> **AIM OF THE TASK**:
Show every line in the records below that contains the word "computer".
== MATERIAL FOR THIS EXERCISE ==
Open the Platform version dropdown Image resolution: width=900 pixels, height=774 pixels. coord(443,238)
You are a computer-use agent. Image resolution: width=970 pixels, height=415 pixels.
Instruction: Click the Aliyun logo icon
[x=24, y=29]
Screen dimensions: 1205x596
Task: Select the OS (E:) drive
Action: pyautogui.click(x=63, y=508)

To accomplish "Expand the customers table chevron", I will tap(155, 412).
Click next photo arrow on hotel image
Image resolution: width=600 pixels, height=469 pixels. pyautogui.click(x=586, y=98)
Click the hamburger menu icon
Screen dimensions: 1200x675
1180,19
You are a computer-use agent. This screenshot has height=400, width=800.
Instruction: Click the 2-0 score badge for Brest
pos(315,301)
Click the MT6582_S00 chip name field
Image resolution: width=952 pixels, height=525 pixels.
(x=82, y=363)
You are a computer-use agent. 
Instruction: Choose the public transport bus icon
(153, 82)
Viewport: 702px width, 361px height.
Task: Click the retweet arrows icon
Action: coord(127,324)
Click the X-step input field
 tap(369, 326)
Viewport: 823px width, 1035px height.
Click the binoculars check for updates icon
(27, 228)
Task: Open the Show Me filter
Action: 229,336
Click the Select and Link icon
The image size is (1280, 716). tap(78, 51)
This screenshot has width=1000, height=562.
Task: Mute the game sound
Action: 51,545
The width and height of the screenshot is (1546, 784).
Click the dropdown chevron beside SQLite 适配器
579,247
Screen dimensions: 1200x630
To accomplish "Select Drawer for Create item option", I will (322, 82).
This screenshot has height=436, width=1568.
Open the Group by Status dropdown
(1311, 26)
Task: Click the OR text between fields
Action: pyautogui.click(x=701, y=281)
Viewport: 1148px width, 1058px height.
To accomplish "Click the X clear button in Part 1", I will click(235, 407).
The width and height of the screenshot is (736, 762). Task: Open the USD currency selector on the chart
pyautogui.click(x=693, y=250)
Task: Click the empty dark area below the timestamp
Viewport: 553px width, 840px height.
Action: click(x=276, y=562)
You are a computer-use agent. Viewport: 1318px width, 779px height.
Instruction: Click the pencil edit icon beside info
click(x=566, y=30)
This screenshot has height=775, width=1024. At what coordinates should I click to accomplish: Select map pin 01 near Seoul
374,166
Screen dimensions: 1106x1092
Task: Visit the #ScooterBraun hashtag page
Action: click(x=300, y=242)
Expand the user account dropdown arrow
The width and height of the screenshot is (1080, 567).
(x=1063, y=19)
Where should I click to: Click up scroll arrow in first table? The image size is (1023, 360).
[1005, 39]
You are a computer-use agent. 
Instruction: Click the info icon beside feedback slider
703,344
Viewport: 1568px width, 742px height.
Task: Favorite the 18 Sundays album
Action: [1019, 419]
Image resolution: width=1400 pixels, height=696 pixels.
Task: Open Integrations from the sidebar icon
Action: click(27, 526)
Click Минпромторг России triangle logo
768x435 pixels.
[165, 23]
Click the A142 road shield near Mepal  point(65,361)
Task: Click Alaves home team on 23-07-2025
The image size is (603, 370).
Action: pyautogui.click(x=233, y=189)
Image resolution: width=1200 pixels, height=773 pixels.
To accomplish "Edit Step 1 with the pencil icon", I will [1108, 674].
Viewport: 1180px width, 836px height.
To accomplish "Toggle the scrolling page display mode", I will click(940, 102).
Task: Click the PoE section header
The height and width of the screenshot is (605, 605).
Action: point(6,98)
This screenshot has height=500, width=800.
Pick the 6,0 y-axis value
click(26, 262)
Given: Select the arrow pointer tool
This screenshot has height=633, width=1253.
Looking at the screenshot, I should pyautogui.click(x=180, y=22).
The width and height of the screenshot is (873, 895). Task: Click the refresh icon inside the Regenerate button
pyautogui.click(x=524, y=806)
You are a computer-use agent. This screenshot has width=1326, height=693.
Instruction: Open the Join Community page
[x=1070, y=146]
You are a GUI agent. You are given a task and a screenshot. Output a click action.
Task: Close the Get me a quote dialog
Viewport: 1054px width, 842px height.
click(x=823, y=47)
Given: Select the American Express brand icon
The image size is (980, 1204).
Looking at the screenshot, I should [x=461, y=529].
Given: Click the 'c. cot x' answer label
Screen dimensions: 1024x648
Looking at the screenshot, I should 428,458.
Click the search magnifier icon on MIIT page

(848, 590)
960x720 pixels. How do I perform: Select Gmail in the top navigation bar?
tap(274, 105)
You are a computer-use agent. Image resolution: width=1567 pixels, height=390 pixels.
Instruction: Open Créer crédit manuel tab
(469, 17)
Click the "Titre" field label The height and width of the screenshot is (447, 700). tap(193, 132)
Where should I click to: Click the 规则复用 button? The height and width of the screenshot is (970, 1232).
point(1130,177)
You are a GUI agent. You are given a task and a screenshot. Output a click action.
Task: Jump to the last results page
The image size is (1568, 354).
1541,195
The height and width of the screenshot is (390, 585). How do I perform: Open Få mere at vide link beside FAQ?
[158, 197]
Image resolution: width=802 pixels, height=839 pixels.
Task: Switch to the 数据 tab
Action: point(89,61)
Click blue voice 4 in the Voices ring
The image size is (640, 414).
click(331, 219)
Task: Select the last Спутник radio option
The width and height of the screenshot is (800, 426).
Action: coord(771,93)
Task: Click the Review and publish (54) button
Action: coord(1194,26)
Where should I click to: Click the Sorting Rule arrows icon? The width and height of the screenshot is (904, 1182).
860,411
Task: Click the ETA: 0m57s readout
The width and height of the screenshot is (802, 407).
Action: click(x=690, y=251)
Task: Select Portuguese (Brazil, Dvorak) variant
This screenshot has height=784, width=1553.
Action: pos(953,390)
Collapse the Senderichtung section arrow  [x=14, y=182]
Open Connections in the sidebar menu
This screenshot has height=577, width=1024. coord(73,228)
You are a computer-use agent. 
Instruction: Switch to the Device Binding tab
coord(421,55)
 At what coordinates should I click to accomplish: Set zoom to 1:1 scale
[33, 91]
===
> **EXERCISE ANSWER**:
You are a computer-use agent. Image resolution: width=970 pixels, height=415 pixels.
You are a computer-use agent. This screenshot has height=400, width=800.
You are a computer-use agent. 
You are a computer-use agent. Viewport: 1318px width, 779px height.
You are a computer-use agent. 
You are a computer-use agent. This screenshot has width=1326, height=693.
You are a computer-use agent. Image resolution: width=1567 pixels, height=390 pixels.
You are a computer-use agent. 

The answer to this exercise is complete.